While this is all true, it must be acknowledged that, in other states, this practice isn’t considered at all immoral, much less unethical or illegal in any way. California law, for example, is purposefully designed to explicitly permit it, on the perfectly reasonable theory that there are a lot of people who can use help voting, and that to deny them assistance is to disenfranchise them. So to say that ballots were harvested in Pennsylvania in no way says there was cheating. That’s for the courts to decide, and these decisions will be based on the specific wording of state law — which, again, has been changed in order to cope with COVID-19. Like it or not, what wasn’t legal four years ago may well be legal today.
Now, let us confront the magnitude of the challenges faced by Trump’s legal team: Although it would be reasonable to expect action in Pennsylvania, it is more likely that the entire election results in that state would be invalidated than that it would flip. The odds of Trump actually gaining those twenty electoral votes are slim — less than ten percent, as a guess. The same can be said of Georgia. The odds of both states being compelled by the courts to support Trump are thus less than one percent. (Allow a wide margin of error because of the guesswork and it’s still a pretty slim chance.)
And even if this should happen, Biden will still have the 270 votes in the Electoral College required to win — precisely 270.
(This is why I’m still watching Nevada and Arizona numbers quite closely, as well as the Wisconsin recount process.
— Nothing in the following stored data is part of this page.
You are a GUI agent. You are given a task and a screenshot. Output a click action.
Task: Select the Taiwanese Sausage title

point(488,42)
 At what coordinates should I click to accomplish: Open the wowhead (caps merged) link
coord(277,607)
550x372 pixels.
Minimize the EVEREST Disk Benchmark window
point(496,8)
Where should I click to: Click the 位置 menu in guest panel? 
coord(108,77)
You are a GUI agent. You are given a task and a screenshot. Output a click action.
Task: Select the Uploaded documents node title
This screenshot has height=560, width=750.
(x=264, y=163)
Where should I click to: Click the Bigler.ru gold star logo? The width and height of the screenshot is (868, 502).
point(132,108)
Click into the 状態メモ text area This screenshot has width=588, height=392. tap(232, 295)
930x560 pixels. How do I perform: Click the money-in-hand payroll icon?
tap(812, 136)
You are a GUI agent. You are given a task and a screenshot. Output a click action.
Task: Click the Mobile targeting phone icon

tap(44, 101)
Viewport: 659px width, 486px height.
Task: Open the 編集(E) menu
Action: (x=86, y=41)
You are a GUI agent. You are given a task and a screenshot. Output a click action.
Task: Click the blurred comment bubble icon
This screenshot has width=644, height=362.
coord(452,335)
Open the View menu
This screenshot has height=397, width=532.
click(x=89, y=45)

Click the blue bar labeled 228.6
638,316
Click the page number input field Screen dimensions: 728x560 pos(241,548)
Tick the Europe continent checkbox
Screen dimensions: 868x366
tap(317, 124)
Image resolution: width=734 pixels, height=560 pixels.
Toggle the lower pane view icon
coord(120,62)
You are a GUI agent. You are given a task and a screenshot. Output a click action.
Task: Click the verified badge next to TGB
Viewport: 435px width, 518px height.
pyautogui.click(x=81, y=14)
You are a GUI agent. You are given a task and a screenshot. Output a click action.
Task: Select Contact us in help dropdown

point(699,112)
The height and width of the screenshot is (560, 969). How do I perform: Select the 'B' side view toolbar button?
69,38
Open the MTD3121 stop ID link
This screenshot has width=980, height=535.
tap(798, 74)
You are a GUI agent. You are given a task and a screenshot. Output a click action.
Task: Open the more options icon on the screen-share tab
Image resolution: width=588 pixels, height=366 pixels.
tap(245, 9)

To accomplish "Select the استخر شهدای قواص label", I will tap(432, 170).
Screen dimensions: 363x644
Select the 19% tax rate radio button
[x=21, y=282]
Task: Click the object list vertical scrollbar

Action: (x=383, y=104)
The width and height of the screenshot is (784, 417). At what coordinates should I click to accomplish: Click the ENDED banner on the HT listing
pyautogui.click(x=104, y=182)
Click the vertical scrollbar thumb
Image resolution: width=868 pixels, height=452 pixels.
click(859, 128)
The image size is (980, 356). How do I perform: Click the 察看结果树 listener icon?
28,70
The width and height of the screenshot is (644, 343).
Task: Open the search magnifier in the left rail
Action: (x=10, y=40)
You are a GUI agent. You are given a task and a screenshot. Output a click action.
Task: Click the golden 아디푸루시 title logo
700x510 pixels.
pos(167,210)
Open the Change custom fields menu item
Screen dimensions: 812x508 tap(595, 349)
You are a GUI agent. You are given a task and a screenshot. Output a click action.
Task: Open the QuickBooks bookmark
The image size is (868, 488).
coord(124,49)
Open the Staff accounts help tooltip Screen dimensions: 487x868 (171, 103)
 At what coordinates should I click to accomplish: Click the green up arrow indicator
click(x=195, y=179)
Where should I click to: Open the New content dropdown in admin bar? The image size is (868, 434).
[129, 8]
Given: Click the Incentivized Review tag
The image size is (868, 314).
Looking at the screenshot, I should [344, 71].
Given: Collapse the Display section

If things change in any of these three states — unlikely but possible — it’s interesting; if the totals reverse in all three, it becomes a completely different ball game. -Editor)
In any event: The “Safe Harbor” date by which all recounts must be completed is the 8th of December; the Electoral College vote will take place on the 12th, and counted by the new Congress on the 6th of January. Whatever happens will be according to procedure; it will be lawful. And we will have a president.